* **Brief**
Continue the Cusco and Machu Picchu travel itinerary from its final sentence onward.

* **Passage given**
%%
Although
Cusco and Machu Picchu have been on the top of my travel list for a while, I
planned this particular journey very spontaneously and bought the plane ticket
two days before my journey. It was the perfect moment for me to do it, as I was
on the crossway of my life, both professional and personal.
When
I arrived to Cusco, I immediately felt the energy of this place. Located on the
altitude of 3,300 meters above the sea level this Andean city is filled with
energetic ruins and other historic memoirs of the Incas. It also gathers many
healers and shamans from the region and abroad. People come here not only to
discover the archeological wonders of the ancient civilizations but also to
experience their healing powers and listen to the teachings of Pacha Mama or
Mother Earth. We still have a lot to learn from our ancestors.
It
is really worth staying around Cusco and the Sacred Valle for days and days but
for this itinerary I will assume that you only have one week.
Day 1 – Arrive to Cusco
On the arrival day to Cusco it is always advisable to rest and let your body adjust to the high altitude by taking a nap and drinking a lot of liquids. I know because I arrived at 7am, took a little walk around the city followed by a “little nap” and woke up when the nightclubs were opening. So stroll around the city and Plaza de Armas, have a nice lunch or early dinner and rest.
For
lunch, I went to a restaurant called Ciciolina, for some
grilled veggies and a tea. For dinner, I had a quinoa soup at Pacha
Papa, both restaurants are in the artsy neighborhood of San Blas. I highly
recommend both of these restaurants for their ambiance and cuisine.
I do
recommend drinking the coca tea. Coca is a healing plant and it only becomes a
recreational drug after being processed and mixed with chemical garbage so just
go ahead and have your tea. It can only help your headache. You can also have
some coca chocolate, cookies, and all other kinds of goodies.
Hotels
San
Blas is a good area to stay as it is colonial and charming and it is very close
to the city center and Plaza de Armas. Otherwise anywhere around Plaza de Armas
would work as well.
There
is the all mighty and extra expensive Hotel Monasterio for the spoiled ones
with thick wallets. Then there is wide rage of mid range hotels and the
mid-lower range hostels.
La Gringa |
I
stayed at Casa de la Gringa, a lower mid-range hostel run by Lesley Myburgh and her son
Simon. The place is located in San Blas with friendly staff, young travellers,
and cozy interiors. While there is no heating, you have plenty of thick blankets
and super hot showers; also, breakfast is included so it is well worth the $25
per night. If you want a bit more civilization, they also have a hotel Andean
Wings where you can enjoy your own Jacuzzi and heating system.
%%
* **Material provided**
%%
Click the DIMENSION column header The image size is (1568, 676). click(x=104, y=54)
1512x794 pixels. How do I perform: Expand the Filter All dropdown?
%%
* **Final result**
Lesley |
Restaurants
While
Peru is famous for its seafood and ceviche, Cusco is in the heart of the Andes
so it’s more suitable for meat lovers. There are however; some vegetarian and
seafood options you can explore. Here are my favorites:
MAP
Café – placed inside Museo de Arte Precolombiano (“MAP”), this café has
modern architectural design and serves top-notch creative dishes. It’s right
next to Hotel Monestario on Plazoleta Nazarenas in San Blas.
Chicha
por Gaston Acurio – Gaston is one of the most famous Peruvian chefs
with renown restaurants such as La Mar and Astrid y Gaston. This one serves an
upscale range of traditional Peruvian dishes and the restaurant is named after
a national drink called Chicha. Located on Plaza Regocijo.
Limo
– good ceviche and seafood. Located right on Plaza de Armas.
Pacha
Papa – another meat place, super cute and romantic with an outside
sitting in the garden. It’s right on Plaza San Blas.
Greens
Organic – organic restaurant with some good vegetarian options, San
Blas.
Prana – a raw food
bar and restaurant. Close to Plaza de Armas.
Days 2 - 3 – Cuzco
Coca Museum in San Blas: interesting history of coca and convincing arguments for it’s healing characteristics. That is coca not cocaine, big difference.
Days 2 - 3 – Cuzco
Now
you are ready to do some real exploring. You can’t miss the following:
View of Cusco from Saqsaywaman |
Saqsaywaman: You can get there by taxi and it’s 10 soles (don’t pay 15 as they will offer). These ruins are quite energetic and you can walk up to the Christ and feel like you are Rio ;) There is also a path that leads to a cross overlooking the whole city of Cuzco. It’s a lovely walk and the view is amazing.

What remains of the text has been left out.